生長スピードがゆっくりなエンセファラルトス・ホリダスは、青みがかったトゲの葉がクールな見た目の塊根植物です。種類も多く、葉の形が品種ごとでそれぞれ異なります。
・分類:ザミア(ソテツ)科エンケファラルトス(オニソテツ)属
・学名:Encephalartos horridus
・英名:Eastern Cape blue cycad
・原産:南アフリカ
・特性:常緑性
・形態:多年草
・草丈:1m
・耐暑性:強い
・耐寒性:強い(USDA zone 9a〜11b)
・耐陰性:あり
サメの歯のように鋭い葉が一列に並んだエンセファラルトス・ホリダスは、南アフリカに自生するソテツの仲間。寒さに強く氷点下6℃程度までなら、冬越しでき、地植えで育てることも可能です。
直射日光の当たる明るい場所から日陰でも育ち、管理する場所には困りません。土の中が乾燥して表面が白っぽくなったら水を与えましょう。春先に追肥をすると生長がよくなりますが、腐葉土で育てる分には追肥の必要はありません。

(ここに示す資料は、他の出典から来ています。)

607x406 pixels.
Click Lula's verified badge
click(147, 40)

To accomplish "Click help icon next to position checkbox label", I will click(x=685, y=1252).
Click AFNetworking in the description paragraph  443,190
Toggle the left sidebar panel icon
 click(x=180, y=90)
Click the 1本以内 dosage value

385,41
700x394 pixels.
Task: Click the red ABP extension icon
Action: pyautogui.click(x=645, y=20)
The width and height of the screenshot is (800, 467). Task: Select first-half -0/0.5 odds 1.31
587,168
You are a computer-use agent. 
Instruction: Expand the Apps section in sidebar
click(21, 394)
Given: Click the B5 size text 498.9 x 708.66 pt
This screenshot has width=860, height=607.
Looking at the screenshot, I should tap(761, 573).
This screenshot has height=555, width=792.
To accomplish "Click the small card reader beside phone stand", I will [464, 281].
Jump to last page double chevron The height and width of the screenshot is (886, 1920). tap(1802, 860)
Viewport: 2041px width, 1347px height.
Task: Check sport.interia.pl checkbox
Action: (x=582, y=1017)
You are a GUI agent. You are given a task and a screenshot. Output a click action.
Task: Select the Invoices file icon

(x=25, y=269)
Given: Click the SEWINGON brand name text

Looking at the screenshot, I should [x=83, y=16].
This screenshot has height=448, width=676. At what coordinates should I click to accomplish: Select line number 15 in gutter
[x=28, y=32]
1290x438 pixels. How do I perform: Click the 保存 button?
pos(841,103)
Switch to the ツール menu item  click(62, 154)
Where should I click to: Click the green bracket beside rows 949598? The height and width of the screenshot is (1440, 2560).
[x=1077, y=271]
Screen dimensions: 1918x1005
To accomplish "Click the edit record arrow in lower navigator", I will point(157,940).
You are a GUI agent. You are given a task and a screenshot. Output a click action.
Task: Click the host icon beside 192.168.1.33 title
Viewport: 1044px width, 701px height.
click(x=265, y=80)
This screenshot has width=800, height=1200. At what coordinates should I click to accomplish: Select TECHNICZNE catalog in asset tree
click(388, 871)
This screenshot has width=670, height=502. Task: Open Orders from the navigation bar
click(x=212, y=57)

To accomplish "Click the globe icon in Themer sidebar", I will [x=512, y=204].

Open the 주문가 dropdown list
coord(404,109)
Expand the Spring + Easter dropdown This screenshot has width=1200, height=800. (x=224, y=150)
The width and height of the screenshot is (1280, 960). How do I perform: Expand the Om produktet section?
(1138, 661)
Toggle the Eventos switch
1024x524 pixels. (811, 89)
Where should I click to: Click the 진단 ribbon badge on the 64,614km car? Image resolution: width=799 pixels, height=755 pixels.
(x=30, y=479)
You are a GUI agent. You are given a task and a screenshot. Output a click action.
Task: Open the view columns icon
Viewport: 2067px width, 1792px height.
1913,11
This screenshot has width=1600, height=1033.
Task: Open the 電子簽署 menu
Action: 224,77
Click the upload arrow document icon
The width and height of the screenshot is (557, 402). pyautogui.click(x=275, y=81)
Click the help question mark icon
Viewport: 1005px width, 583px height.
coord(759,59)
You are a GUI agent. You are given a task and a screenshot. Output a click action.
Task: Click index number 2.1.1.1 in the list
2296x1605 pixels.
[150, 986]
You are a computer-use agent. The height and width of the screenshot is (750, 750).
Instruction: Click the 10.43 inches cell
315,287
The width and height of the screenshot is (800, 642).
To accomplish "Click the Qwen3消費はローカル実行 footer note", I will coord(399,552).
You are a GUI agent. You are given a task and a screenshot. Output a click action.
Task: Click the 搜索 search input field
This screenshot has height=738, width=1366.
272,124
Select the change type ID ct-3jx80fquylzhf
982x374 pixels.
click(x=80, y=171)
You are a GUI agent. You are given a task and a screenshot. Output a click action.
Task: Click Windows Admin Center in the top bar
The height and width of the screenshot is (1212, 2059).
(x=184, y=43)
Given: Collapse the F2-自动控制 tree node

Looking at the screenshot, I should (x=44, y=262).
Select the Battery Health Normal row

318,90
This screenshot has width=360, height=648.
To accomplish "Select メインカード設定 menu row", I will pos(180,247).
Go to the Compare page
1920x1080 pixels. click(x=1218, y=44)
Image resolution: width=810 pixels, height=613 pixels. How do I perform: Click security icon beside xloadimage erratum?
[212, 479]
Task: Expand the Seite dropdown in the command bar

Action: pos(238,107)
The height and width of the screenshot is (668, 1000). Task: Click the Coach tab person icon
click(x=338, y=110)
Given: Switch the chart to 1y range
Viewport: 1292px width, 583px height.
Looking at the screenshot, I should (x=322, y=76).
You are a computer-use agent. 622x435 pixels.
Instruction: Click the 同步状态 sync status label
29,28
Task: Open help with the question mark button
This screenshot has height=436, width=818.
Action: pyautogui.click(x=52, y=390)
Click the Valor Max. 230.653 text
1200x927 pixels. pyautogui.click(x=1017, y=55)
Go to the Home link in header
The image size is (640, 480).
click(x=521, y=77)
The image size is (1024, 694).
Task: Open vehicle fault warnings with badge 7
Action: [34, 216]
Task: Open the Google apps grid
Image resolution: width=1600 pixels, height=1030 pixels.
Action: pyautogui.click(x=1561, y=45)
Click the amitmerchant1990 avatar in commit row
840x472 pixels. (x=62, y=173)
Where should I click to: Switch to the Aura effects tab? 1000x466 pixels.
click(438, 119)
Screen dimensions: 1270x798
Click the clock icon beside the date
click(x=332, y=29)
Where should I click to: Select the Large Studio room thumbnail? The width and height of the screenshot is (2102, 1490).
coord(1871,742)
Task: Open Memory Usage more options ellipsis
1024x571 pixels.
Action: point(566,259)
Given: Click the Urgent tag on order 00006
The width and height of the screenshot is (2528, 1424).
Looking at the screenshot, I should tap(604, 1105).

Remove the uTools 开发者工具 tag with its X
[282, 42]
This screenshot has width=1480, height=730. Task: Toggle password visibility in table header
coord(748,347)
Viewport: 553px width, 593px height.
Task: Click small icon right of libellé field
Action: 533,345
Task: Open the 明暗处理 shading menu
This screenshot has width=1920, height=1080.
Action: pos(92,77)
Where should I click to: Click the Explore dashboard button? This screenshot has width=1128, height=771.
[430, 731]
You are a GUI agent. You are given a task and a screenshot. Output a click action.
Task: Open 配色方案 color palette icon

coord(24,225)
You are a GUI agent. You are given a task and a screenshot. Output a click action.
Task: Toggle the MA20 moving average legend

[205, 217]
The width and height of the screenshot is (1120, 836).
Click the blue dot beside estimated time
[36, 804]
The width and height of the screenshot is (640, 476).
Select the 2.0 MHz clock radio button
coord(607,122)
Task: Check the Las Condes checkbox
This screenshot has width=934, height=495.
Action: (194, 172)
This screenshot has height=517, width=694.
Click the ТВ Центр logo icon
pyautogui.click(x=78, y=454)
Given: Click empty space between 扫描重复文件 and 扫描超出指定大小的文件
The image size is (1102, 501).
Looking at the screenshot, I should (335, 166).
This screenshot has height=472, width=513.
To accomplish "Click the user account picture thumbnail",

赤い涙のような花が一直線になって垂れるように咲くアガペテス・セルペンス。6〜9月ごろにかけて開花し花が咲き終わると、ブルーベリーのような実をつけます。
・分類:ツツジ科アガペテス属
・学名:Agapetes serpens
・英名:Red paperdrops、Himalayan Lantern
・原産:ヒマラヤ(ネパール東部〜インド)
・特性:常緑性
・形態:低木
・樹高:60cm
・耐暑性:強い
・耐寒性:普通(USDA zone 8a〜9b)
・耐陰性:あり
観葉植物で人気のガジュマルのように幹がボコボコと太く、ユニークな樹形になるアガペテス・セルペンス。幹から長く伸びた枝には、対になって葉が一列に並び、盆栽のように小さく仕立てることもできます。
冬でも葉が落ちない常緑性で、夏は花、秋は実、と一年を通して季節感を楽しめる塊根植物です。
乾燥を好む木なので、水やりは土の表面が乾いたら与えます。夏の間は、葉にも水をかけて涼しく管理しましょう。
ユニークなインテリアグリーンになる塊根植物は、種類が多く、見たこともないような姿や形のものがたくさんあります。基本的には、水やりがあまり必要ないものが多いので、手間も減って育てやすいものばかりです。ぜひ、さまざまな種類がある塊根植物を集めて、個性ある部屋づくりをしてみてくださいね!